EuroSciPy 2026

From prototype to production: scaling data science projects naturally in research and industry
2026-07-20 , Room 2.41 (First Floor, Turing)

Scaling data science pipelines in research and industry poses well-known maintainability challenges. Research codebases must support rapid iteration as insights evolve, while industry systems must scale amid changing business needs and organizational complexity. Effective projects should remain maintainable without sacrificing time-to-market. Ideally, evolving from a notebook experiment to a production-grade application should feel natural, with minimal overhead.

In this talk, we present our journey developing Ordeq, an open-source Python library for building maintainable data pipelines used by data scientists, analysts, and engineers at ING. Ordeq bridges exploratory research and production systems without forcing practitioners to abandon familiar workflows.

We show how data science projects benefit from established software engineering principles, particularly those inspired by functional programming. By embedding composition, side-effect isolation, and separation of concerns from the outset, teams can significantly improve reproducibility, testability, and refactorability without introducing heavy framework complexity.

Attendees will leave with practical design principles for structuring data projects that scale naturally from prototype to production, regardless of whether they adopt Ordeq itself.


Scaling data science pipelines in research and industry poses well-known maintainability challenges. Research codebases must support rapid iterations as new insights and ideas emerge.
Industry projects, meanwhile, need to scale amid ever-changing business needs and organizational complexity. Effective data science projects should remain maintainable without sacrificing time-to-market. Ideally, evolving from a notebook experiment to a production-grade application should feel natural, with minimal overhead.

In this talk we present our journey developing Ordeq, an open-source Python library for building maintainable data pipelines actively used by data scientists, analysts, and engineers at ING.
This framework was designed to bridge the gap between exploratory research and production systems, without forcing data scientists to abandon familiar workflows. It is currently used in production applications, as well as during exploratory research and experiments.

We discuss how data science projects can benefit from established design patterns in software engineering, specifically from functional programming. We demonstrate how composition, side-effect isolation and separation of concerns can be embedded into projects from their outset, without adding heavy framework complexity. Guided by real-world use cases we argue that by adopting these principles early, projects can significantly improve reproducibility, testability, and refactorability.
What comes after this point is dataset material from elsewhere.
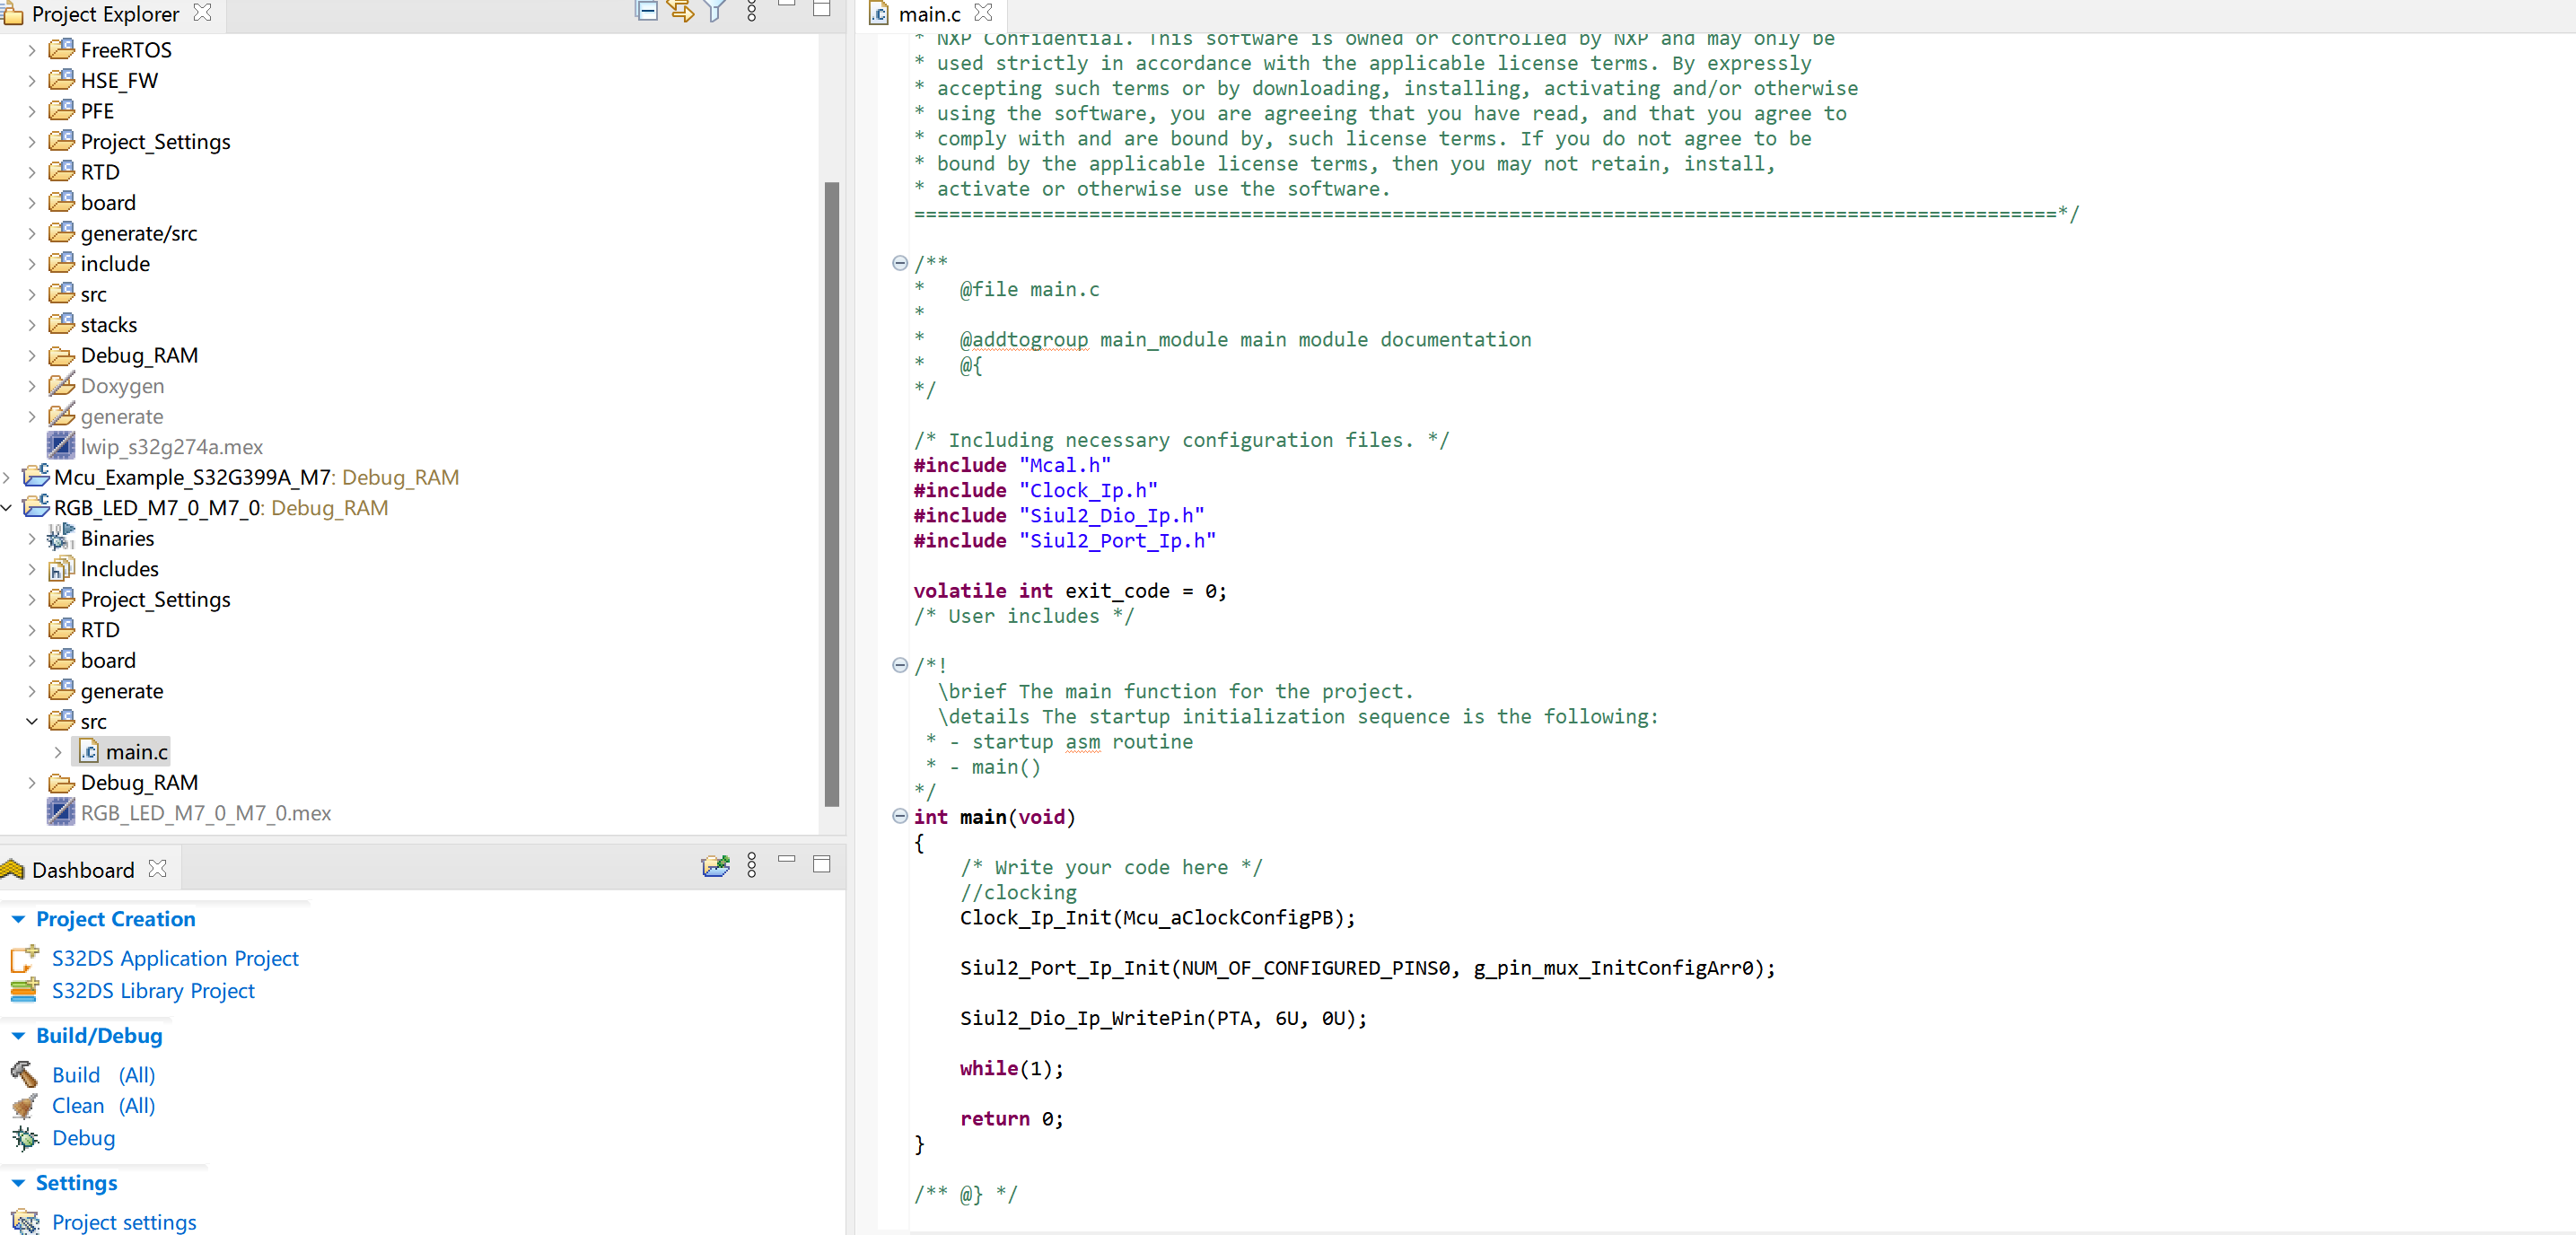This screenshot has width=2576, height=1235.
Task: Collapse the int main(void) code fold
Action: pyautogui.click(x=899, y=817)
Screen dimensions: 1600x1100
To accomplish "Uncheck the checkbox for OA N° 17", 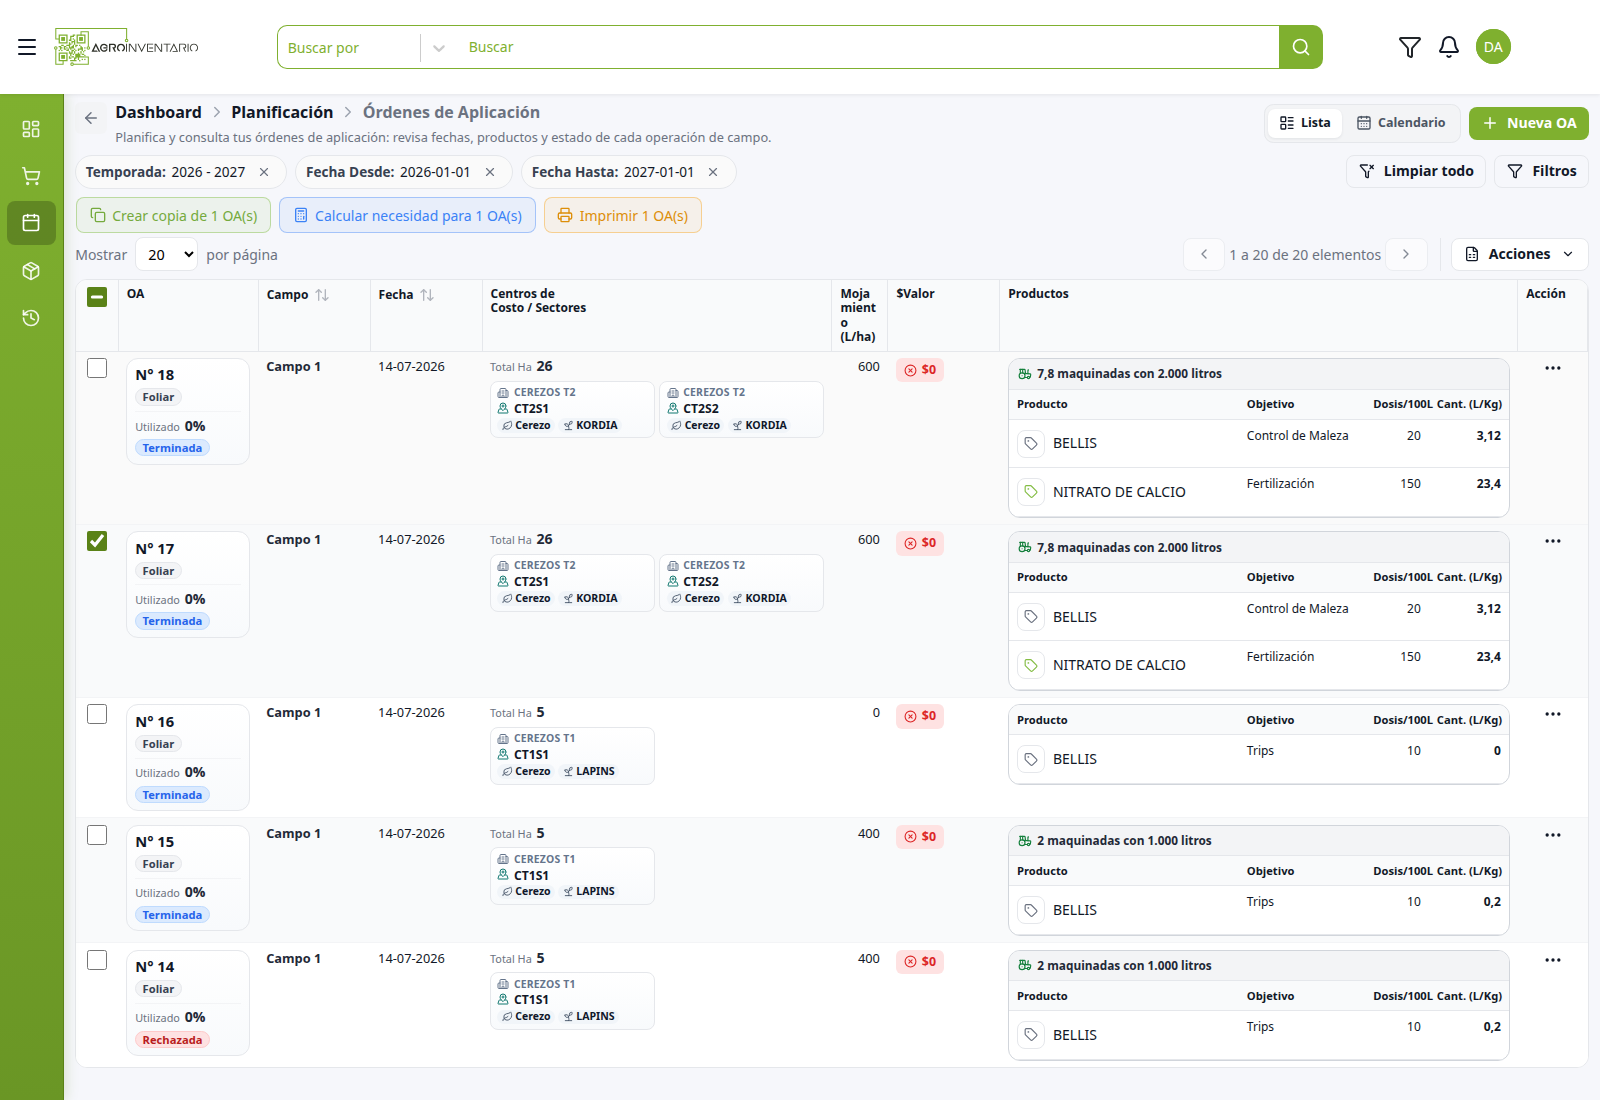I will pos(97,541).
Finally, we demonstrate how the framework integrates with popular tools in the Python ecosystem, such as Polars, Spark and Matplotlib, and discuss how its design philosophy compares to tools like Airflow and dlt. Attendees will leave with practical design principles for structuring data projects that scale naturally, from prototype to production, regardless of whether they adopt Ordeq itself.


Expected audience expertise: Domain: some Expected audience expertise: Python: some Supporting material: Supporting material Project homepage or Git: Project homepage or Git Your relationship with the presented work/project: Original author or co-author, Active contributor, Developed the presented feature, Maintainer of the presented library/project, Developed original workshop or study course

Niels is a software engineer, currently working for a treasury startup in Amsterdam. Simon is a data scientist and engineer, currently working as tech lead at ING Bank. Both have experience at the intersection of software engineering and data science within the fintech domain.